Skip every picture, and copy exactly the lines from the one containing "Task: Click the MakerDAO name link" to the end of the data.

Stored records
○ ○ ○ ○ ○ ○ ○
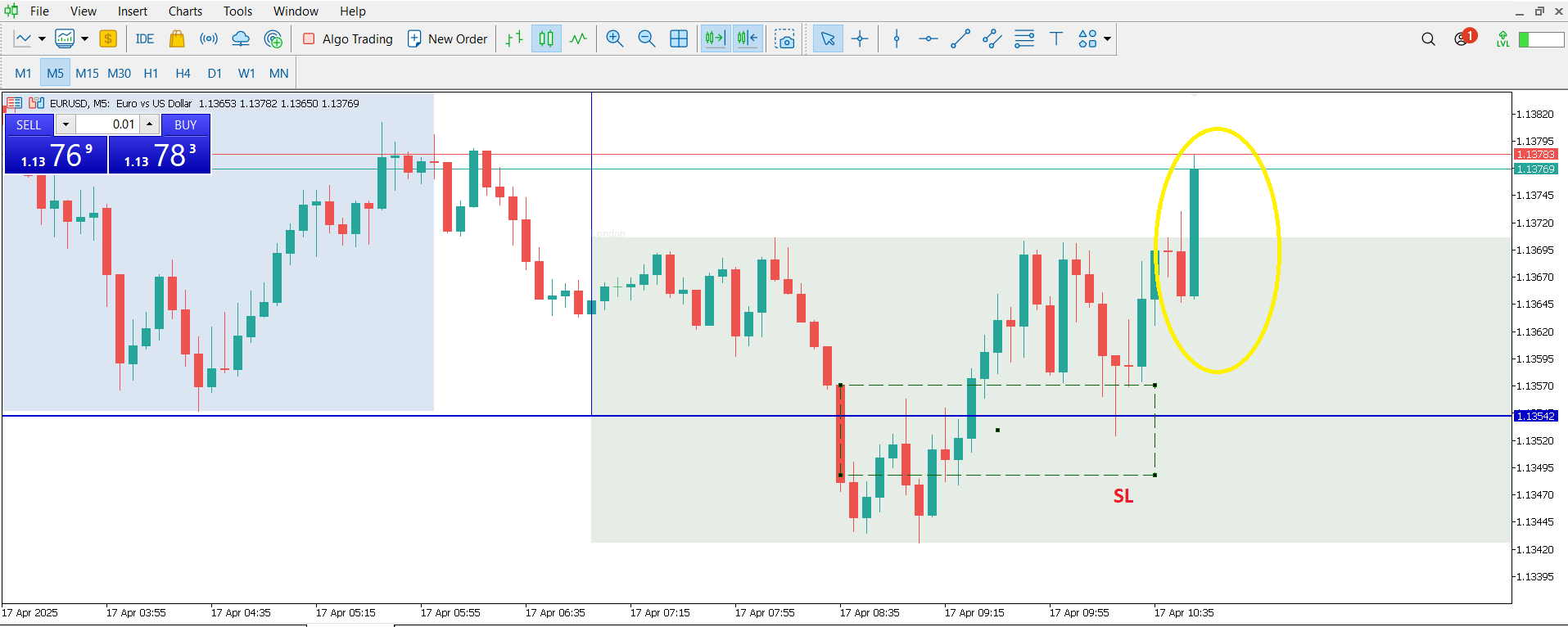Screen dimensions: 1568x627
Task: Take a chart screenshot with camera icon
Action: [x=784, y=39]
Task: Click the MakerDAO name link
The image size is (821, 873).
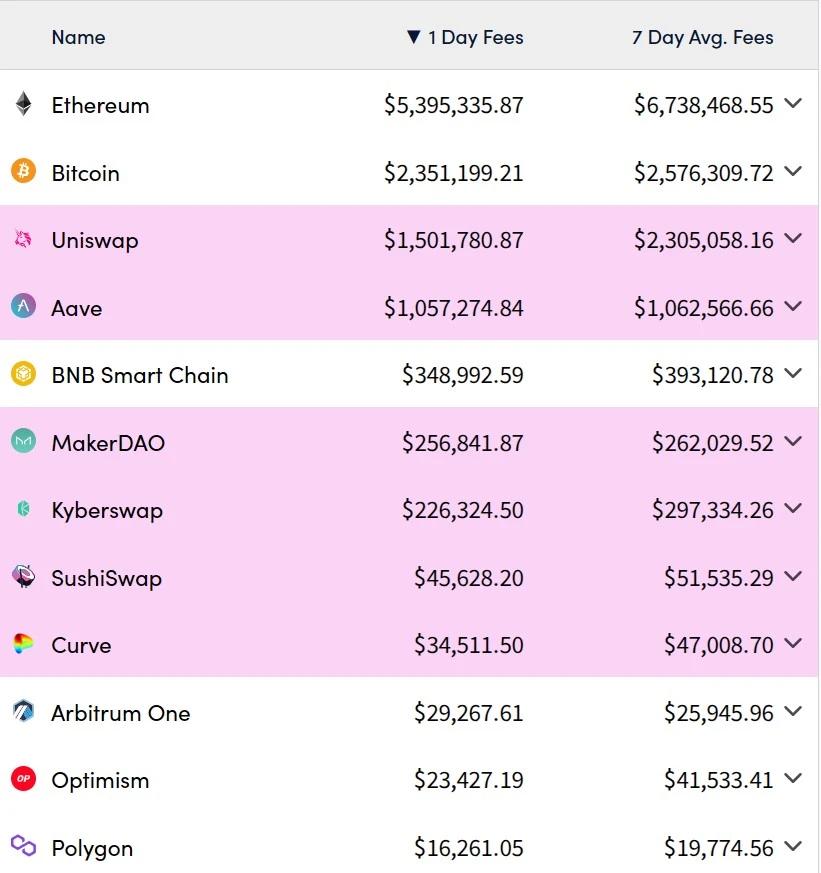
○ ○ ○ ○ ○ ○ ○
# Output for this exercise
Task: Click the MakerDAO name link
The image size is (821, 873).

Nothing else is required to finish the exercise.